In the aftermath of her loss, Thomas has made it a goal to make the the community and those around her more aware of mental illness and the need to talk about it.
“When Jocelyn died, it was painfully obvious to us that there is a serious lack of education regarding suicide and mental health in our area. Nobody was talking about it. Nobody was being honest about the seriousness of this in our community. Nobody knew what to say to us, or how to talk about it so they’d say nothing or something wildly inaccurate,” Thomas said.
She has begun to call what she and others with her are doing TheJocelynThomasProject.
Thomas has been invited to speak in schools around the area. Her goal with these speaking events is to educate the community and the youth about what mental issues look like, what the signs of suicide might be, the myths about mental health and suicide, and, most importantly, to let people know they are not alone in their struggles.
“Talking about Jocelyn’s personal story has really resonated with people. Many can identify with her story; she was a real person with real struggles whose life ended in suicide as a result of her mental health issues. If even one person is impacted by or learns something from her story, or makes a change in how they respond to others, is inspired to get help, or ultimately chooses life, then her story continues,” Thomas said.
When asked about what those around people with mental illness can do, she said “Be there for them. Not just for people with a known mental illness, but for anyone, because many people do not have a formal diagnosis. We all have bad days and trials. Be the person that someone knows they can count on to contact and know that they will not be judged. And be kind. You have no idea what kinds of things are going on in a person’s life. And educate yourselves – know the signs of someone reaching out for help, be prepared to act on them, and be willing to be an advocate to increase awareness to others.”

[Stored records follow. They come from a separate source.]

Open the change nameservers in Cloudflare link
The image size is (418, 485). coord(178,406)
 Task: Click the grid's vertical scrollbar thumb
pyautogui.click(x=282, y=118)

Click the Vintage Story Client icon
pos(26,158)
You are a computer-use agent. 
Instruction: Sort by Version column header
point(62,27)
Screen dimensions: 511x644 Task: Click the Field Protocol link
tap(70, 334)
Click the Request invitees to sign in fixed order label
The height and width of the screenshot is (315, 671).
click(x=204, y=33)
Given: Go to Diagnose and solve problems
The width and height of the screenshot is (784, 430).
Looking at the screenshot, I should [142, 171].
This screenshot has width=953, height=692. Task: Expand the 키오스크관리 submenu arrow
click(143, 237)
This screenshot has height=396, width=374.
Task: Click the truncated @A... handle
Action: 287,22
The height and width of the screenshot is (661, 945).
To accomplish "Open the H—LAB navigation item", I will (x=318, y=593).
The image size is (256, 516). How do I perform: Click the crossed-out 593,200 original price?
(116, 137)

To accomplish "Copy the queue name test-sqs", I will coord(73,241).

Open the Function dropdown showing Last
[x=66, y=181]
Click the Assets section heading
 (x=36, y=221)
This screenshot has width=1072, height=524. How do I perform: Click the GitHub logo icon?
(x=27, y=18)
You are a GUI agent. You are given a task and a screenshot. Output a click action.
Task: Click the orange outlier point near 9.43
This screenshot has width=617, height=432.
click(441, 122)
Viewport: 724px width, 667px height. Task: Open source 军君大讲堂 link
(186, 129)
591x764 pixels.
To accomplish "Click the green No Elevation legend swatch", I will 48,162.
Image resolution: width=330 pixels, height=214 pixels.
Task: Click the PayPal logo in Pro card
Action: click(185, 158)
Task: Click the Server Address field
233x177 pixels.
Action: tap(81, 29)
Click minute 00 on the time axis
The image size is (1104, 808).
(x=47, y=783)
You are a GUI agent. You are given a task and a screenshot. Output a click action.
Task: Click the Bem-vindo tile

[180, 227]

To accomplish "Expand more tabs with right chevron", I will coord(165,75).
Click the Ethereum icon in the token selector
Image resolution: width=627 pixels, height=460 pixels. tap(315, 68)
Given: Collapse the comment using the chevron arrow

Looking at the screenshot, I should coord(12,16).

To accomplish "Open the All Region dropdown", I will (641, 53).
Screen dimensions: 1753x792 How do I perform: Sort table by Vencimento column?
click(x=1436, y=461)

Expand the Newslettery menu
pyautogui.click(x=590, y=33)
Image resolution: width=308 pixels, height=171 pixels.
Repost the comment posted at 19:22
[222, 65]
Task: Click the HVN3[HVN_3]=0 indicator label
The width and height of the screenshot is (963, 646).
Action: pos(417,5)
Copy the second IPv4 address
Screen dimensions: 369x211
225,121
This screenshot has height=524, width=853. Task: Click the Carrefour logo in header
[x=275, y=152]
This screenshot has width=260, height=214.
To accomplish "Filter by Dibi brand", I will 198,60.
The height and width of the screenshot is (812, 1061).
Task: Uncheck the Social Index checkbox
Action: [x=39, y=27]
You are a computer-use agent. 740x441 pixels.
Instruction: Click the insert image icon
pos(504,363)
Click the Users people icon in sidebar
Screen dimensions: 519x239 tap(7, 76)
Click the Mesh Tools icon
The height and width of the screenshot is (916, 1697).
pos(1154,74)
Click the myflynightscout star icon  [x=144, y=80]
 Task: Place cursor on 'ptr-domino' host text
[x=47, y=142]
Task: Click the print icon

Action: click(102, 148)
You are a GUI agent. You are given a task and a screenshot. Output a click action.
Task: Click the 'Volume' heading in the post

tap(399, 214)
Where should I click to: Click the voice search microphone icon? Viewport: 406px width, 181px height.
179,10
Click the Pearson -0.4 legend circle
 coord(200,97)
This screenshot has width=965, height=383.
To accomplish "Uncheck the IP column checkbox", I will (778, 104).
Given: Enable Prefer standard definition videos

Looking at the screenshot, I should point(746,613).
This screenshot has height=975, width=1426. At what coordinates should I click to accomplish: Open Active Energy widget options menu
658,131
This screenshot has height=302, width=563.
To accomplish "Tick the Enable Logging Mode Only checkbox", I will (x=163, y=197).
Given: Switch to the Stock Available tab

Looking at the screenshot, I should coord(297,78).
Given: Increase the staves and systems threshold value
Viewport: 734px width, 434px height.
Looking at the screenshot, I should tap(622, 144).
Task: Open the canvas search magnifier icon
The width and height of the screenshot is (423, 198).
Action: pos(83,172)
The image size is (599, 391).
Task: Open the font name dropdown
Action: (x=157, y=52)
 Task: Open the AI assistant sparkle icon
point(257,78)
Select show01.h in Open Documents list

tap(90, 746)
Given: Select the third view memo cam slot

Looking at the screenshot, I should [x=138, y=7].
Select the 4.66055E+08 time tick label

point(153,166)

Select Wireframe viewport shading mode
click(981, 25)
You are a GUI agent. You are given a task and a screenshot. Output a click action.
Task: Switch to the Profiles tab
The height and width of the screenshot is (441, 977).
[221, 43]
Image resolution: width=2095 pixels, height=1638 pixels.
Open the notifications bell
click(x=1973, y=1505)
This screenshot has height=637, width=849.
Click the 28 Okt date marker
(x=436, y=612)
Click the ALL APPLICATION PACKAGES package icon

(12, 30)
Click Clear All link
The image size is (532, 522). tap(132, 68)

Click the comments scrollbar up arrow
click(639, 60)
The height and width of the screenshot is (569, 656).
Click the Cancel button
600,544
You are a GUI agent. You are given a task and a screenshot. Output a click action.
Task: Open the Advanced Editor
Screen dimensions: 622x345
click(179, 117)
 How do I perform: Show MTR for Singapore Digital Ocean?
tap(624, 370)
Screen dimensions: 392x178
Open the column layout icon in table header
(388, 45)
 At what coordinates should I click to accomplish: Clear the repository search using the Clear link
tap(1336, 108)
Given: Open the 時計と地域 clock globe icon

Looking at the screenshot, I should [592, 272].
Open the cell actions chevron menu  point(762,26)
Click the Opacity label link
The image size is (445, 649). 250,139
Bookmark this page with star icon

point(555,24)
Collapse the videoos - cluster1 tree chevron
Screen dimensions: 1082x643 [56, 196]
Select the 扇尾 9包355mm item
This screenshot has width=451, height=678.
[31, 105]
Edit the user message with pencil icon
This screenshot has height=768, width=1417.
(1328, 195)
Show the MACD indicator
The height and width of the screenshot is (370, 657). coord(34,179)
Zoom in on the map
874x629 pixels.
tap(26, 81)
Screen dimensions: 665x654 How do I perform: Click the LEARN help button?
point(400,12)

Tomorrow, Thomas will be walking in the Out of the Darkness Walk in Jocelyn’s memory on Team Jocelyn Thomas for the second year.
“We do this walk in part because of the exposure that it gives to the community regarding suicide prevention, and to give a face and a name to those that have been lost to suicide, our daughter being one of them. The American Foundation for Suicide Prevention is the leading national not-for-profit organization exclusively dedicated to understanding and preventing suicide. Their focus is research, education and advocacy, and to reach out to people with mental health issues and those impacted by suicide,” Thomas said.
The Out of the Darkness Walk will take place tomorrow at Roosevelt Park. Check-in or registrations will open at 12 p.m. and the walk starts at 1 p.m. until 3 p.m.
Online registration ends at 12 p.m. today, but anyone can join the walk at the check-in time.
AFSP has set a goal of reducing suicides by 20 percent by 2025. The Minot walk goal is to raise $20,000. Money raised goes to funding research for Suicide Preventoin, to create and distribute education programs, to advocate for public policy, and to support survivors of suicide loss. Donations will be accepted even after the walk until Dec. 31 at afsp.donordrive.com.
Alongside the walk, Thomas has been talking about how the Minot High soccer team is having a Blackout/Out of the Darkness theme at its Sept. 12 game.
“They sold t-shirts with $5 of the t-shirt price going to the partnerships program through North Central Human Services to support youth and families in Minot with mental health issues. The team will be presenting a check at half time,” Thomas said.
Mental health and suicide is a growing problem in not only North Dakota but the country. Events like the upcoming walk through AFSP and the t-shirts sale by the Minot High soccer team are intended to combat the challenge through awareness, sensitivity and support.